Return a indicator (in %) of any text, using dictionnary.
TQI is a node.js written module which get any text data and return you a number regarding the quality of it.
TQI compares your text to a list of words comming from large affix dictionnaries in some languages.
TQI supports all languages present in the list of dictionaries for Hunspell.
You could use all languages which are in nodes_modules/dictionnaries or a personnel dictionnary.
Hunspell (version >= 1.3)
sudo apt-get install hunspell
npm install --save text-quality-indicator
// Load NPM Module
const Tqi = require('text-quality-indicator'),
tqi = new Tqi();
// correct/mispelled words are disable by default. To activate it :
// you can also set a custom timeout for hunspell calls (default to 5 sec)
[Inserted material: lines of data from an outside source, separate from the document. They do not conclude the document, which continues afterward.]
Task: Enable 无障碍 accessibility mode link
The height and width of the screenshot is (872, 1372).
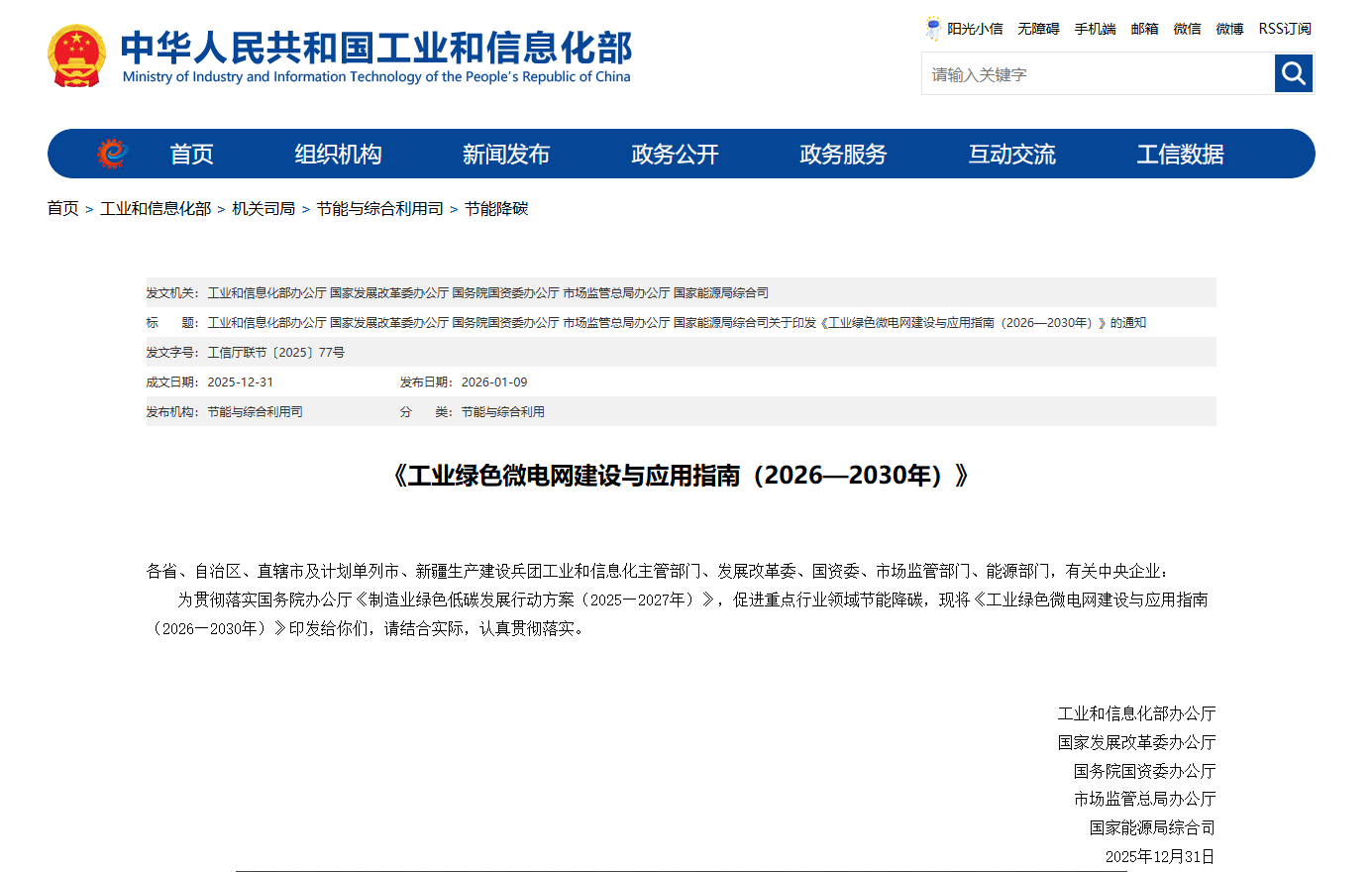Action: (x=1038, y=29)
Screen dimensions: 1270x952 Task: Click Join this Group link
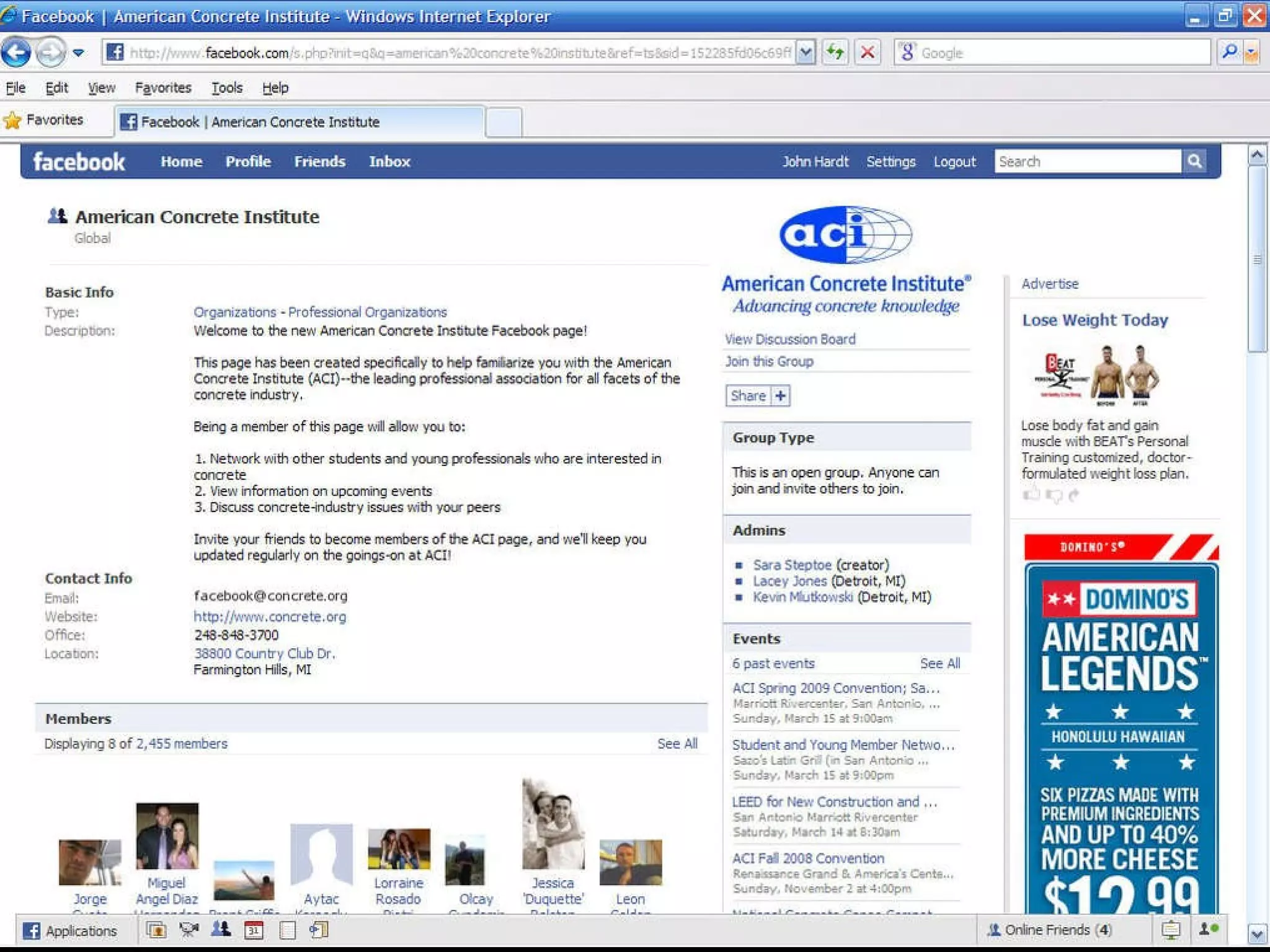tap(769, 361)
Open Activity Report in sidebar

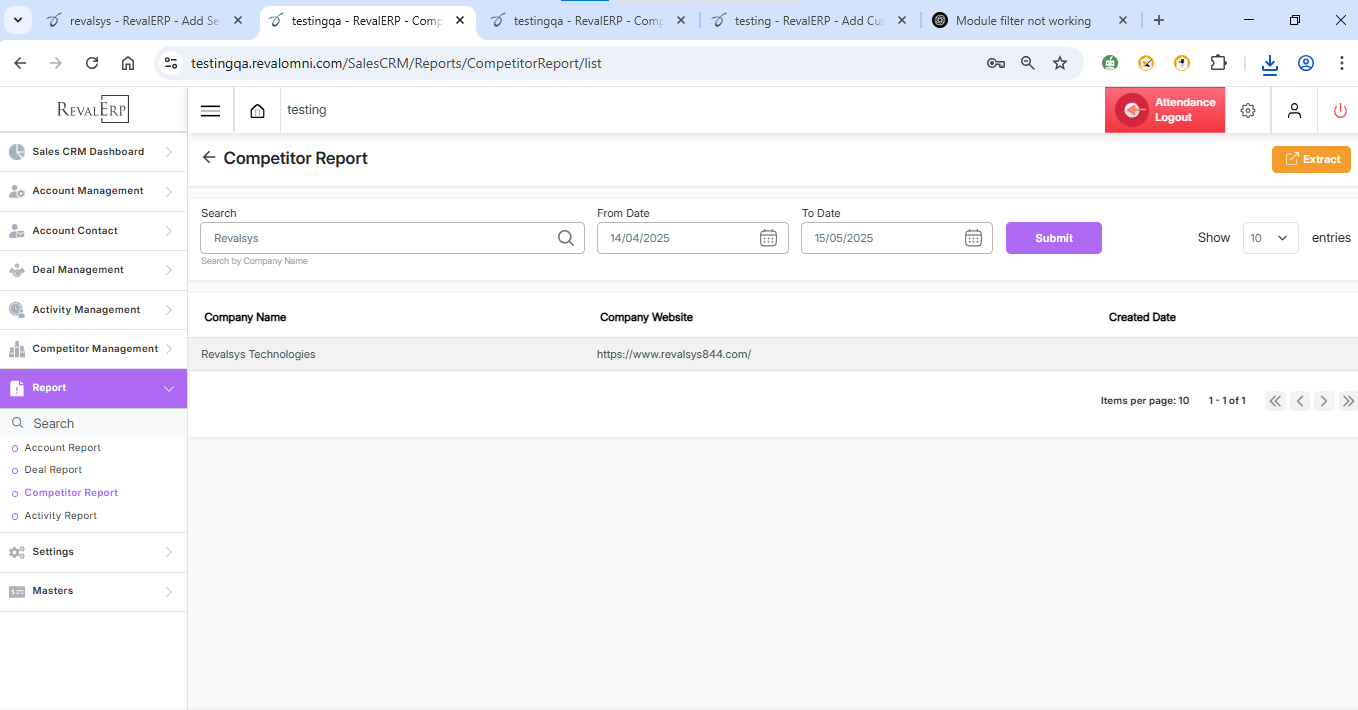pyautogui.click(x=61, y=516)
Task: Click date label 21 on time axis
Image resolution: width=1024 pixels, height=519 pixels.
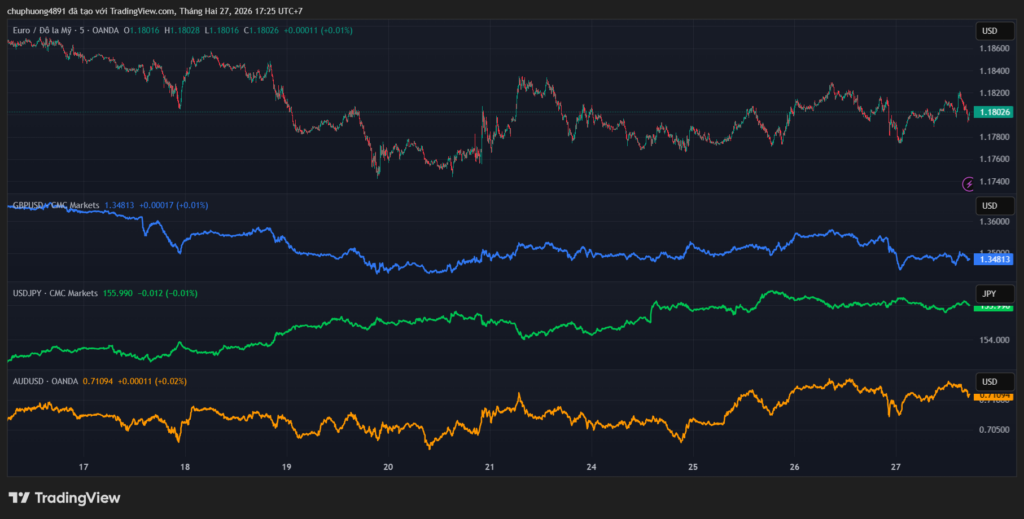Action: (x=490, y=467)
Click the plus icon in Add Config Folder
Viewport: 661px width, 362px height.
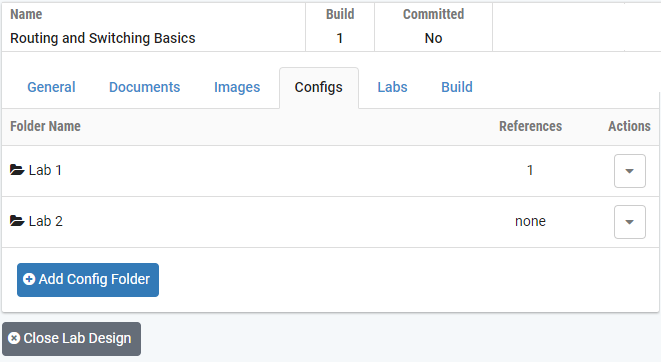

const options = { wordsResult: true, timeout: 5 }
// Analyze a file
tqi.analyze(file.txt, options).then((result) => {
console.log("result : ", result);
}
// Will return you :
{ correct: 3,
misspelled: 0,
rate: 100,
words: { correct: [ 'somme', 'english', 'words' ], mispelled: [] }
}
When you init TQI you can send an array of langage's code, a path to a personnal dictionnary or a mix of both:
const Tqi = require('text-quality-indicator'),
tqi = new Tqi("en"),
tqiEnFr = new Tqi(["en", "fr"]);
tqiEnFrAndMyDictionnary = new Tqi(["en", "fr", "/path/to/my/dictionnary"]);
npm install -g text-quality-indicator
tqi --help
-
On a sample french txt files containing 1 "bad word":
cat ./test/data/fr-sample.txt -> En se réveillant un matin après des rêves agités, Gregor Samsa se retrouva, dans son lit, métamorphosé en un monstrueux insecte.
Lauch TQI with fr lang option :
tqi -d fr ./test/data/fr-sample.txt
Will return you:
fr-sample.txt => { correct: 20, mispelled: 1, rate: 95.23809523809523 }
-
On an english folder containing txts :
tqi /path/to/folder
English is the default lang used.
You can ask cli to send back you the corect/mispelled words :
./bin/cli.js -w ./pathToTxt.txt